• 7 DEC 2016

    Endowment Plans And Ulips; To Help You Plan Your Retirement

    If either or both of your parents were a government servant, have you been a witness to their retirement years? If yes, you'd have noticed how they had to survive on a pension that was roughly 25-30% of their original income. Since they always depended on the government pension, they never planned for a higher retirement cash inflow. They also had dreams of going for a vacation, but could not go since it was difficult for them to manage with their limited pension. We, the current generation, are lucky enough to have avenues with us where we can invest and generate funds so that we can live a decent life post our retirement.

     Endowment plans

    Endowment plans are life insurance plans that provide a mix of insurance and investments with secured and guaranteed returns. Edelweiss Tokio Life – Wealth Builder is an example of an endowment plan which you can use for your retirement planning. For instance, if you are 35 years of age and a non-smoker, by investing Rs. 50000/- per annum for a premium payment term of 12 years and policy term of 30 years, you can get a maturity benefit of Rs. 22,29,000/- which can take care of your retirement needs. You can live a peaceful retirement and also fulfil your dreams of going for a vacation in a dream destination.

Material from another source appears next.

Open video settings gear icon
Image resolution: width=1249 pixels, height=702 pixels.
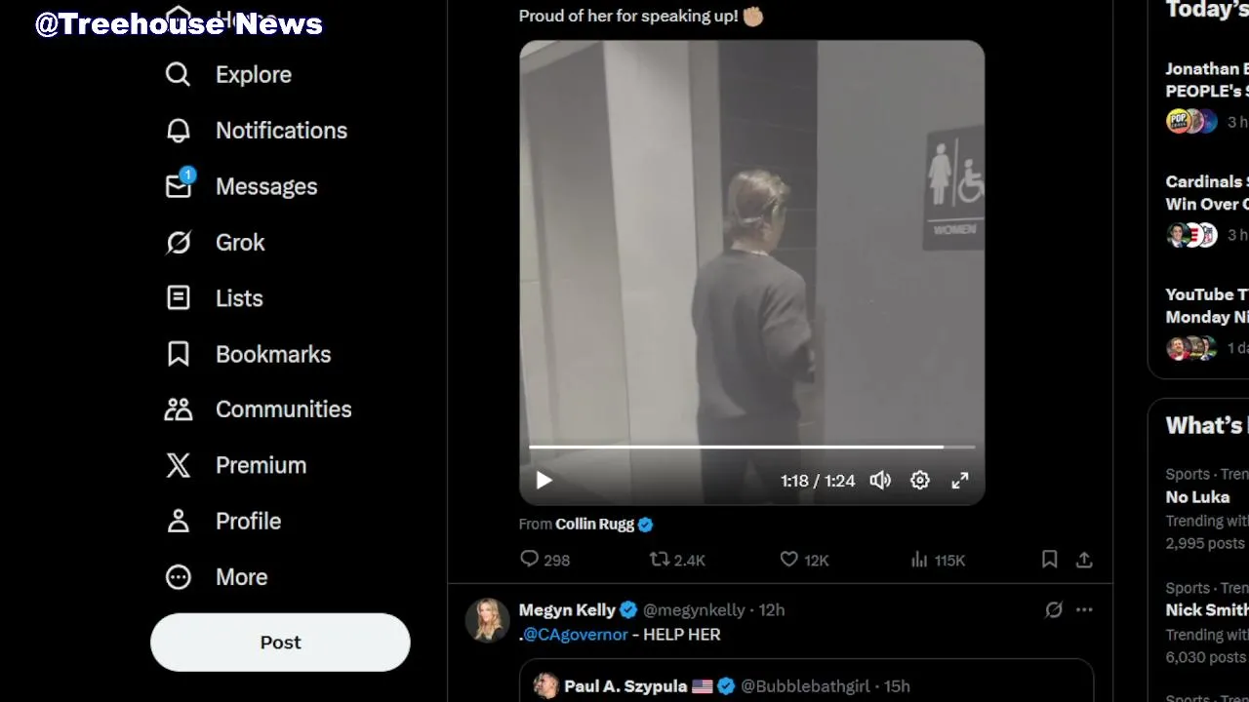[x=920, y=480]
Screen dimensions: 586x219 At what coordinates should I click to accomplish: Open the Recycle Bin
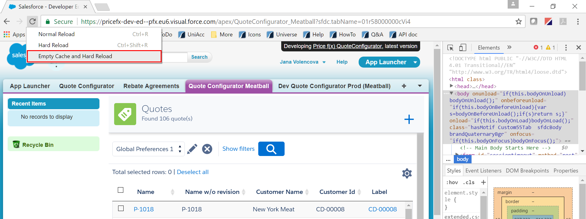coord(38,145)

If any time during the policy term, you meet with an untimely demise, your spouse will receive the Sum Assured of Rs. 6,50,000/- with which she can also live her life with dignity.

    ULIPs

    Unit Linked Insurance Plans like Edelweiss Tokio Life – Wealth Accumulation(Accelerated Cover) are market linked insurance plans where the premium is divided into two parts. One part goes towards coverage of life and the other part goes towards investment in market-linked instruments to maximise the returns. For instance, for a Sum Assured of approximately 4 lacs, you will pay a premium of Rs. 27,000/- for 10 years with a policy term of 30 years. Your maturity benefit will depend upon the market conditions, but assuming an interest rate of 8%, the maturity benefit will be approximately 7 lacs. You also have the option of switching your investment between one fund and another. Funds are the category of stocks in which your money is invested. This option of selecting funds rests with you and you can switch between funds depending on your market outlook and risk appetite. If you are not averse to taking risks and are in search of higher returns, you can opt for this.

    Plan for your retirement life with the above two instruments and live a peaceful life in your retirement.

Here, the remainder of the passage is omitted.